Multiple imputation via reimpute

The reimpute stage implements bootstrap-then-impute: one imputation per bootstrap replicate, with the imputer re-fit from scratch each time. This injects imputation-model parameter uncertainty into the bootstrap distribution, producing valid confidence intervals without a Rubin combinator.

When to use this

  • Your data has missing values that you do not want to listwise-delete.

  • You have a runnable imputer (a Python callable that takes a DataFrame and returns an imputed DataFrame). Frozen, pre-computed imputed frames are not supported — the stage must be able to re-impute a resampled draw.

  • You are willing to use bootstrap inference (method="bootstrap"). reimpute is invalid under delta-method or simulation inference.

Quick example

import numpy as np
import pandas as pd
import statsmodels.formula.api as smf
from sklearn.experimental import enable_iterative_imputer
from sklearn.impute import IterativeImputer

from pymargins import Margins, reimpute

# 1. Build data with MAR missingness
rng = np.random.default_rng(42)
n = 400
df = pd.DataFrame({
    "x1": rng.normal(size=n),
    "x2": rng.normal(size=n),
})
df["y"] = 1.0 + 0.6 * df["x1"] - 0.4 * df["x2"] + rng.normal(scale=0.5, size=n)
missing = rng.uniform(size=n) < 0.25
df_nan = df.copy()
df_nan.loc[missing, "x1"] = np.nan

# 2. Fit the model on a single initial imputation
#    (the point estimate comes from this fit)
df_init = df_nan.fillna(df_nan.mean())
fit = smf.ols("y ~ x1 + x2", data=df_init).fit()

# 3. Wrap the imputer so it returns a DataFrame
imp = IterativeImputer(max_iter=10, random_state=0, sample_posterior=True)

def imputer(frame):
    arr = imp.fit_transform(frame)
    return pd.DataFrame(arr, columns=frame.columns)

# 4. Run bootstrap-then-impute
m = Margins(
    fit,
    transforms=[reimpute(imputer, incomplete=df_nan)],
    method="bootstrap",
    n_boot=1000,
    rng_seed=7,
)
r = m.predict(atexog={"x1": 0, "x2": 0})

Key rules

1. The imputer must be stochastic

A deterministic imputer (e.g. SimpleImputer(strategy="mean") or IterativeImputer(sample_posterior=False)) fills the conditional mean with no residual draw. The bootstrap still re-fits each replicate, so the filled values track each resample’s mean, but the missing residual variance means your CIs will be too narrow.

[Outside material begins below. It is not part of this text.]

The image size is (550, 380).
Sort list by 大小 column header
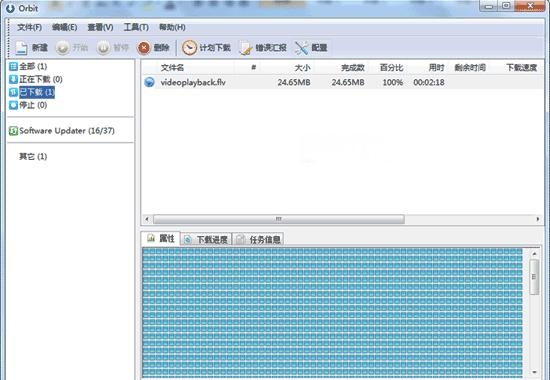302,68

reimpute runs a cheap construction-time guard: it calls the imputer twice on the same small sample, and if the output is byte-identical it warns you. You can suppress this with warn_on_deterministic=False.

2. Seed the imputer for reproducibility

The session rng_seed controls the bootstrap resample indices, but it does not automatically seed your imputer. For reproducible draws you must set random_state on the imputer object itself:

imp = IterativeImputer(random_state=42, sample_posterior=True)

If the imputer exposes random_state=None, reimpute warns at construction.

Important: create a fresh imputer object for each Margins session. Sharing a single imputer instance across sessions can leave internal state from the first session and break reproducibility, even with a fixed random_state.

3. The point estimate is single-imputation

The reported estimate comes from the model you passed to Margins (fitted on the initial single imputation). The bootstrap supplies imputation-aware CIs, not a pooled point estimate. This matches how the package already treats bootstrap: the estimate is from the original fit, the CI from the resample distribution.

4. Structural columns must be complete

Columns that define the inference design — cluster=, survey_design PSU/strata, and weights= — must not contain missing values. Only substantive columns may be imputed.

5. Bootstrap only

reimpute sets requires_resampling=True, so method="delta" or method="simulation" raises at construction.

Comparison to plain bootstrap

Bootstrap-then-impute widens the CI for coefficients affected by missingness because each replicate draws a different imputation. Coefficients with no missingness in their predictors are essentially unchanged.

Limitations

  • Frozen frames are not supported on this path. reimpute needs a re-runnable imputer because it re-imputes every bootstrap replicate. If you already hold M precomputed completed frames (e.g. from R mice exported to CSV), pool them with Rubin’s rules via pool_imputations instead — no Python imputer required, just the M completed frames.

  • BCa CIs are rejected. The BCa jackknife operates on the raw incomplete frame without re-imputing, producing an inconsistent acceleration parameter. Use ci_method="percentile" (default) or "studentized".

  • Survey designs are incompatible. survey_design + reimpute raises because the fixed-design assumption breaks when the source frame is incomplete.